En ce qui concernel'électorat de gauche, il est évident que la gauche qui a voté Jean-Luc Mélenchon au premier tour de 2012 ne votera pas Hollande en 2017. Mais cet électorat est déjà perdu. Ce n'est plus un enjeu de ce combat.

La CGT n'a pas grand-chose à craindre non plus. Elle est d'ores et déjà en passe de perdre sa première place en tant que centrale syndicale. Participer et organiser les manifestations, dans la mesure où le gouvernement n'interdira pas la CGT, ne peut pas non plus lui être particulièrement préjudiciable. Dans un cas comme dans l'autre, les deux participants n'ont plus tant matière à être inquiet, ce qui génère des phases de posture. Les choses iront probablement en se liquéfiant et le gouvernement mise sur les vacances pour mettre un terme aux mobilisations.

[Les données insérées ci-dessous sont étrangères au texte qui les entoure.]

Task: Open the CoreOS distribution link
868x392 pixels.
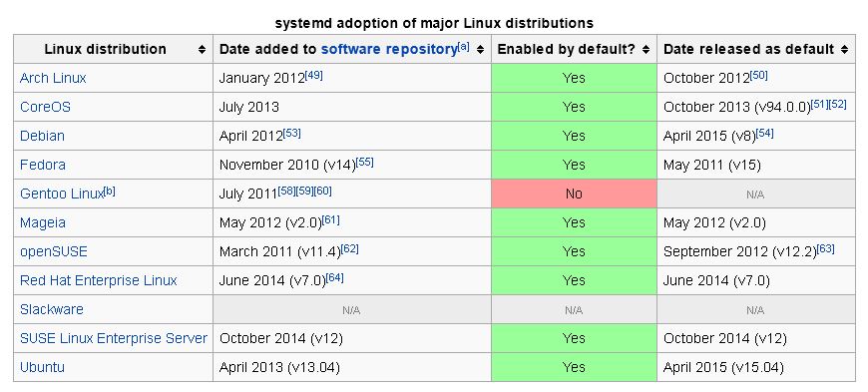Action: (x=45, y=107)
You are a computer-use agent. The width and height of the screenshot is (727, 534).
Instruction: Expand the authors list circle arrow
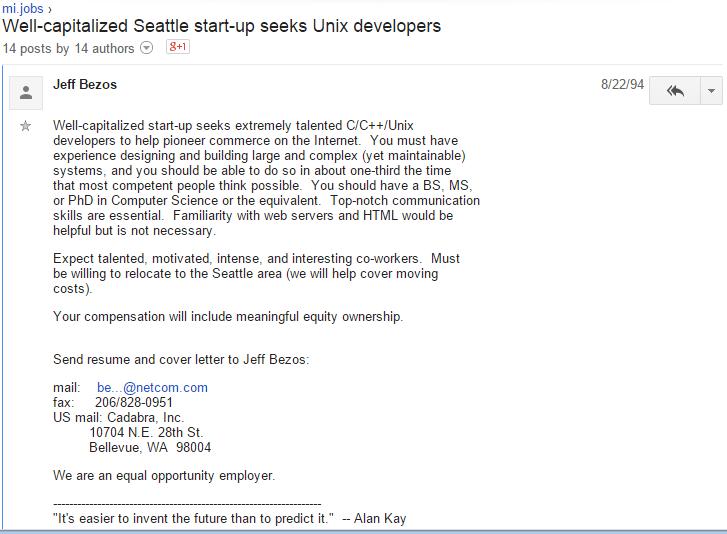(148, 48)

Eric Verhaeghe : Comme toujours quand on joue avec le feu, il faut faire attention à ne pas trébucher au milieu des flammes. Or Martinez renforce sa position interne en apparaissant comme un opposant de taille (et de gauche) au gouvernement. La stratégie jusqu'au-boutiste peut donc durer un certain temps telle qu'elle est posée aujourd'hui puisqu'elle profite aux deux parties. L'inconvénient est qu'elle se résume à craquer des allumettes au-dessus d'une poudrière. Les Français, au-delà de leur rejet du gouvernement ou de François Hollande, sont en effet atteints d'un mal plus grave : ils ne rejettent pas seulement le gouvernement, mais aussi les institutions. Ils n'en ont pas seulement après les hommes, mais aussi après le régime. Rien n'exclut donc que les braises insurrectionnelles auxquelles nous assistons depuis plusieurs semaines ne finissent par prendre. Dans cette hypothèse, le péril serait mortel pour la Vè République et un immense vide du pouvoir s'ouvrirait.